### [TASK INSTRUCTIONS]
Nothing but the records, repeated exactly, should form the response.

### [SOURCE MATERIAL]
▬▬▬

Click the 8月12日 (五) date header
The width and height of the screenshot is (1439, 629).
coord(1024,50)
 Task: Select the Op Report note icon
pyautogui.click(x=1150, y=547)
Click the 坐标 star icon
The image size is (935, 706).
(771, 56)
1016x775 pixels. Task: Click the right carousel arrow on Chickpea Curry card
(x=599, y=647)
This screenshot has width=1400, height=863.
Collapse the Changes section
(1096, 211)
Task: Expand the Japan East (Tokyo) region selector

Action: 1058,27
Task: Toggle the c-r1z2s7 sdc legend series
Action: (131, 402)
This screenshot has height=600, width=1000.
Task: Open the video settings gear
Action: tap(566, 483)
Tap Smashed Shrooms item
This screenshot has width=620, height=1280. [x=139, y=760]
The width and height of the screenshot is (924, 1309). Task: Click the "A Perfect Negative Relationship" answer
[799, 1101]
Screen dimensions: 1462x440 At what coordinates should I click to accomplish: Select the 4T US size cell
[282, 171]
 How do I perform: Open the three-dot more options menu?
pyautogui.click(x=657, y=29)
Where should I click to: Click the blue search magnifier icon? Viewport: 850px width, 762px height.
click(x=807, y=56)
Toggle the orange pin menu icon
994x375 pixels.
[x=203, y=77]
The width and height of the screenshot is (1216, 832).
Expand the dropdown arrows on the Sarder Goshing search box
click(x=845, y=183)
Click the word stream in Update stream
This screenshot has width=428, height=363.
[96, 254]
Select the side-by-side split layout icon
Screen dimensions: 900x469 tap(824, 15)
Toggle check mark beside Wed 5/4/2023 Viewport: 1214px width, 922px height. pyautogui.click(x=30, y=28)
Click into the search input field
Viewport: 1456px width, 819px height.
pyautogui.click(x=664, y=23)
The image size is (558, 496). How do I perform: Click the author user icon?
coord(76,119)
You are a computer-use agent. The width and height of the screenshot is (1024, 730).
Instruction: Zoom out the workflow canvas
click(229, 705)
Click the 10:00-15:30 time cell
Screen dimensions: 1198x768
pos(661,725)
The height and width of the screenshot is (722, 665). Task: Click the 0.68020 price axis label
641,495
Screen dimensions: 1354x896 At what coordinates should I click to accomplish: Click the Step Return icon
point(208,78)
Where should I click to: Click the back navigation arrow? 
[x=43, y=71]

▬▬▬

### [WRITTEN ANSWER]
Click the 8月12日 (五) date header
The width and height of the screenshot is (1439, 629).
coord(1024,50)
 Task: Select the Op Report note icon
pyautogui.click(x=1150, y=547)
Click the 坐标 star icon
The image size is (935, 706).
(771, 56)
1016x775 pixels. Task: Click the right carousel arrow on Chickpea Curry card
(x=599, y=647)
This screenshot has width=1400, height=863.
Collapse the Changes section
(1096, 211)
Task: Expand the Japan East (Tokyo) region selector

Action: 1058,27
Task: Toggle the c-r1z2s7 sdc legend series
Action: (131, 402)
This screenshot has height=600, width=1000.
Task: Open the video settings gear
Action: tap(566, 483)
Tap Smashed Shrooms item
This screenshot has width=620, height=1280. [x=139, y=760]
The width and height of the screenshot is (924, 1309). Task: Click the "A Perfect Negative Relationship" answer
[799, 1101]
Screen dimensions: 1462x440 At what coordinates should I click to accomplish: Select the 4T US size cell
[282, 171]
 How do I perform: Open the three-dot more options menu?
pyautogui.click(x=657, y=29)
Where should I click to: Click the blue search magnifier icon? Viewport: 850px width, 762px height.
click(x=807, y=56)
Toggle the orange pin menu icon
994x375 pixels.
[x=203, y=77]
The width and height of the screenshot is (1216, 832).
Expand the dropdown arrows on the Sarder Goshing search box
click(x=845, y=183)
Click the word stream in Update stream
This screenshot has width=428, height=363.
[96, 254]
Select the side-by-side split layout icon
Screen dimensions: 900x469 tap(824, 15)
Toggle check mark beside Wed 5/4/2023 Viewport: 1214px width, 922px height. pyautogui.click(x=30, y=28)
Click into the search input field
Viewport: 1456px width, 819px height.
pyautogui.click(x=664, y=23)
The image size is (558, 496). How do I perform: Click the author user icon?
coord(76,119)
You are a computer-use agent. The width and height of the screenshot is (1024, 730).
Instruction: Zoom out the workflow canvas
click(229, 705)
Click the 10:00-15:30 time cell
Screen dimensions: 1198x768
pos(661,725)
The height and width of the screenshot is (722, 665). Task: Click the 0.68020 price axis label
641,495
Screen dimensions: 1354x896 At what coordinates should I click to accomplish: Click the Step Return icon
point(208,78)
Where should I click to: Click the back navigation arrow? 
[x=43, y=71]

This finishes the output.